Citing a lack of opportunity for direct communication with the Faculty of Arts and Sciences (FAS) about plans to expand the campus into Allston, University President Drew G. Faust presented an update on the project at yesterday’s meeting of the full Faculty.
Faust’s presentation, which prefaced a slideshow by Christopher M. Gordon, chief operating officer of the Allston Development Group, came only months before the University’s planned date for producing a revised Institutional Master Plan (IMP), detailing what Faust called the “bone structure” of how the campus growth will occur.
Although input from the full Faculty on the Allston project has been limited so far, Gordon pledged yesterday that the new IMP would be subjected to an “open consultation period” with the Faculty in the fall before being filed with city officials.
Armed with slides that included several aerial photos of the Allston area, Gordon reviewed the highlights of the University’s current vision for the expansion, emphasizing the sustainability of the project and some of the “unique refinements” that will characterize the Allston campus.
While none of the material was particularly new, the Faculty appeared to enjoy several elements of Gordon’s speech.
“The biggest sewer line in Boston runs under Allston, it’s 100 million gallons on a busy day,” Gordon said, drawing laughter from the professors as he detailed one of the project’s environmentally-friendly schemes.
“Very serious,” he continued. “We’re looking at wrapping that part with heat extraction lines, pulling the heat out of the sewer. For every 600 feet of sewer line, I can heat a 100,000 square foot building forever.”
More laughter came later in the speech when the Faculty found out that some of their colleagues in the sciences had lobbied for social space in the new Allston science building, which began construction in November.

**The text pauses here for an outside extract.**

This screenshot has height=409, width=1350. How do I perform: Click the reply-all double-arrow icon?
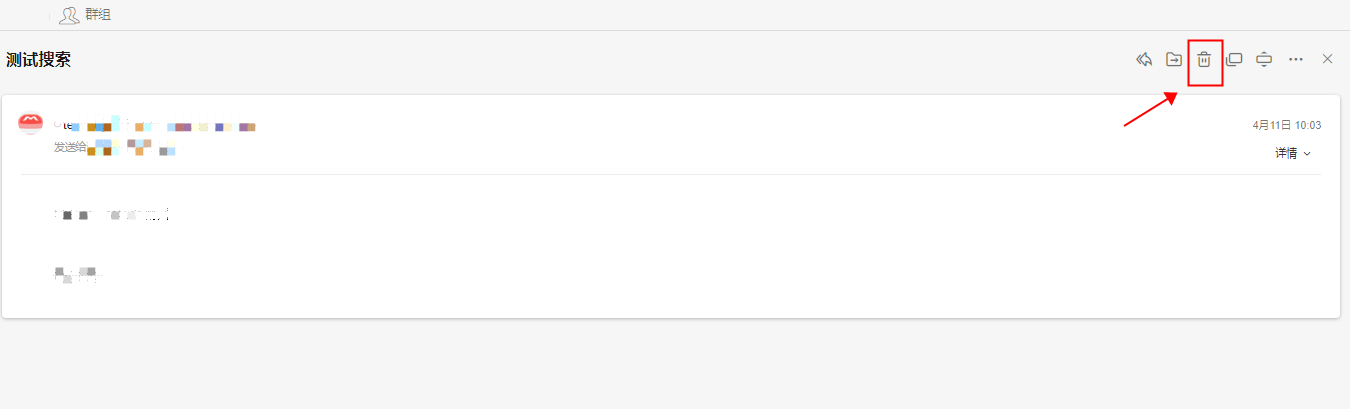(1145, 60)
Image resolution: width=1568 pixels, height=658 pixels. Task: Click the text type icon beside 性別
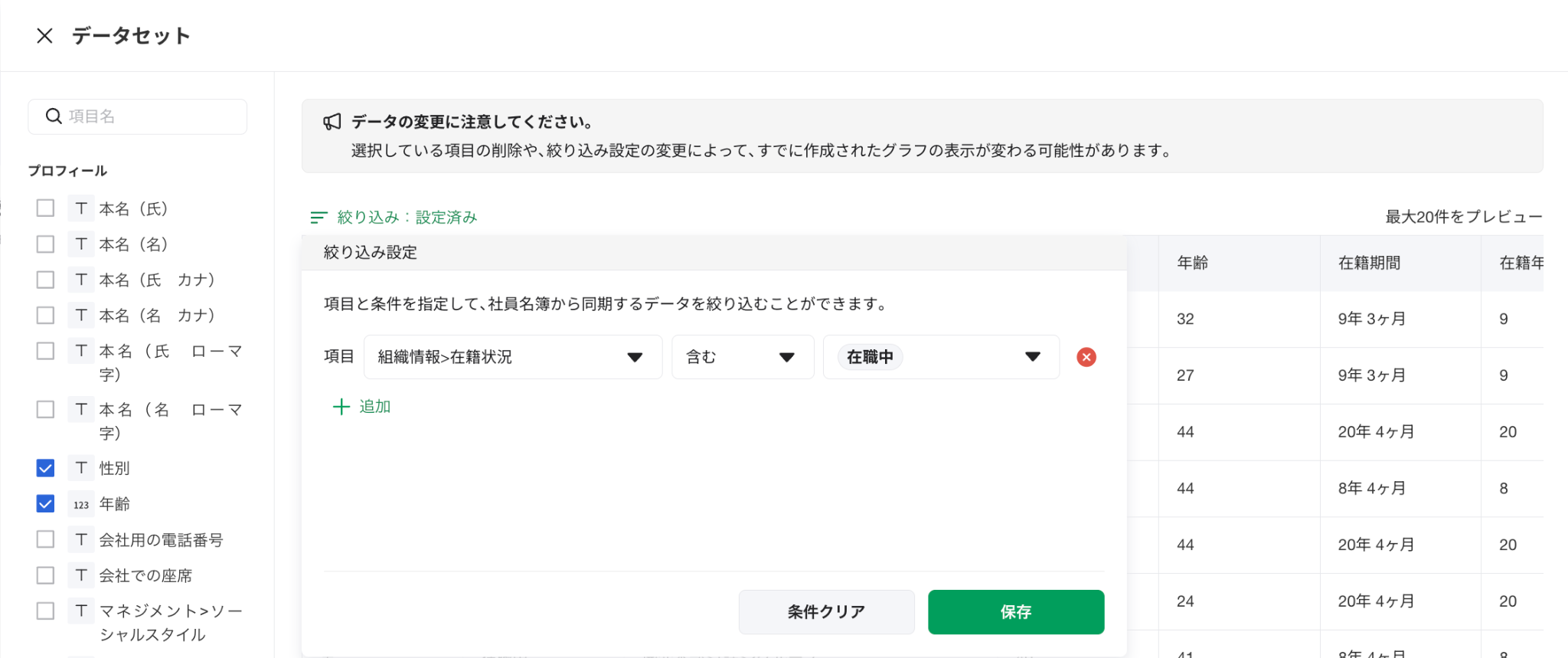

“The scientists were quite adamant about wanting to have a rooftop bar,” Gordon said, speaking above the merriment. “So in all of our environmental plans, you’ll see a ‘function room,’ but if you know the code that’s actually a bar.”

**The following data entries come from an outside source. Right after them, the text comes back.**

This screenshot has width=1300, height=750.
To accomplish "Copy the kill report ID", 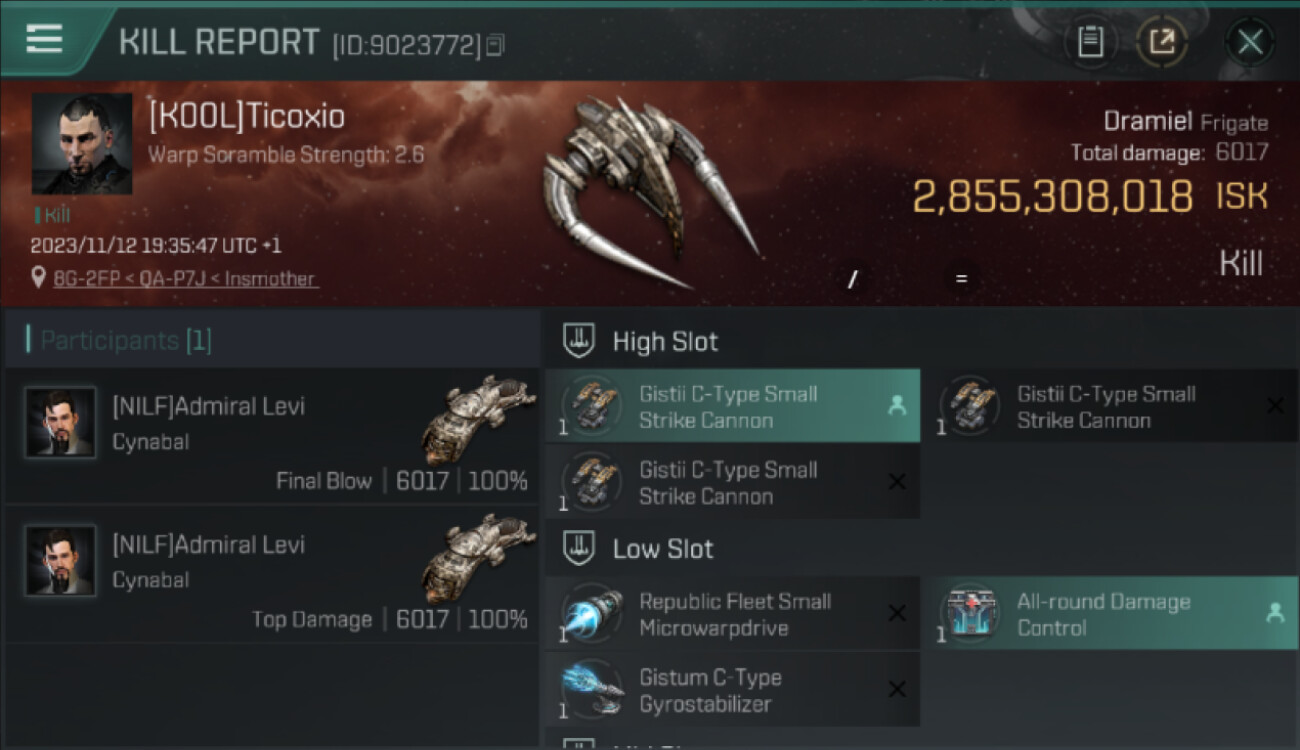I will [x=496, y=45].
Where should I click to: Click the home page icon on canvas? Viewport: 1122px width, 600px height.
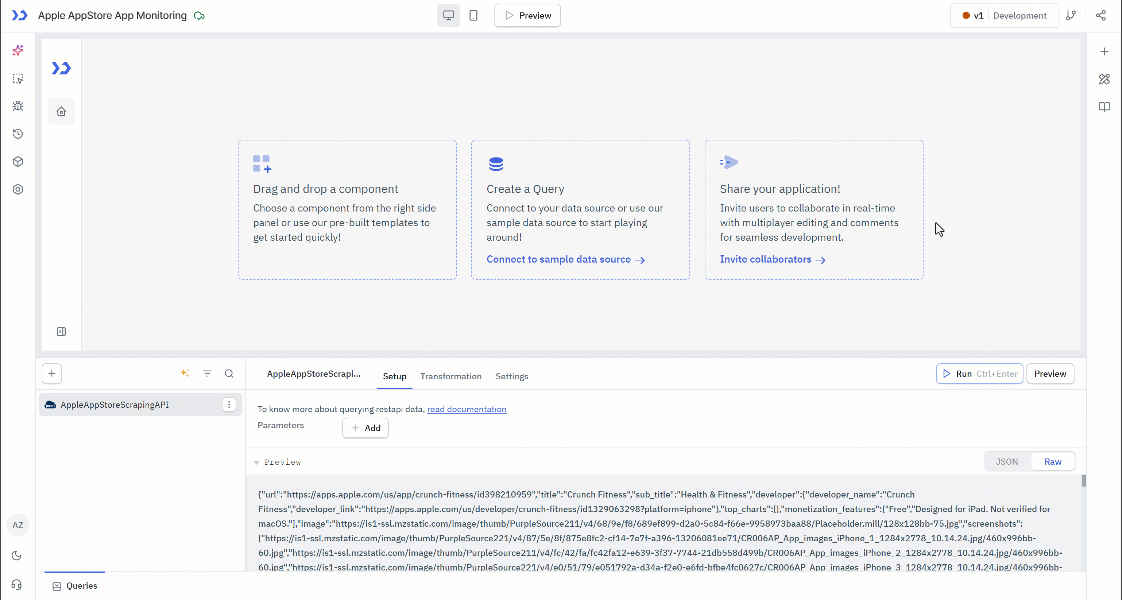pyautogui.click(x=62, y=112)
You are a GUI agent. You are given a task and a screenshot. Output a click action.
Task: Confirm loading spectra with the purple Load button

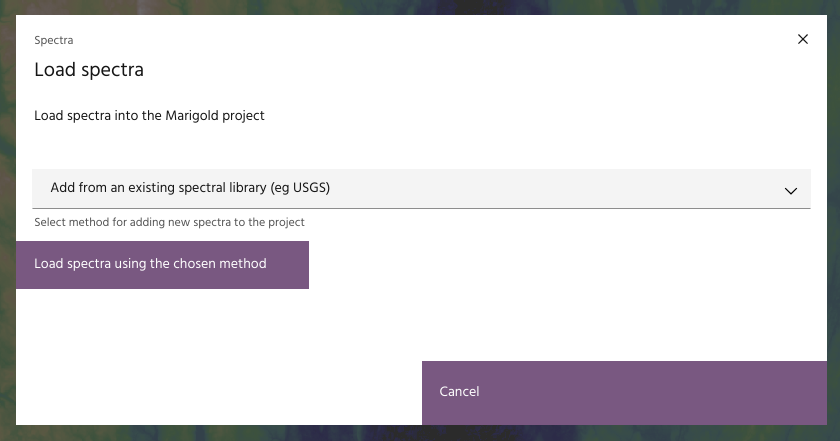coord(162,265)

Following the presentation, professors’ questions tended to fall into line with their areas of expertise.
Anthropology professor J. Lorand Matory ’82 expressed concern that the campus’ current layout was “antagonistic” to his vocational desire to sit outside and watch people, and asked whether the new Allston site might have more spaces for outdoor seating.
“The goal is to have significant places where people want to be, both inside and outdoors,” Gordon said, before addressing a question from religion professor Diana L. Eck, who asked about possibly setting aside space for an Islamic prayer center.
Despite the personal flavor of professors’ concerns, Gordon tried to emphasize the project’s larger impact.
“There’s some planning books out,” he said, “that say the way Harvard does Allston could set the tone for the next century of academic planning.”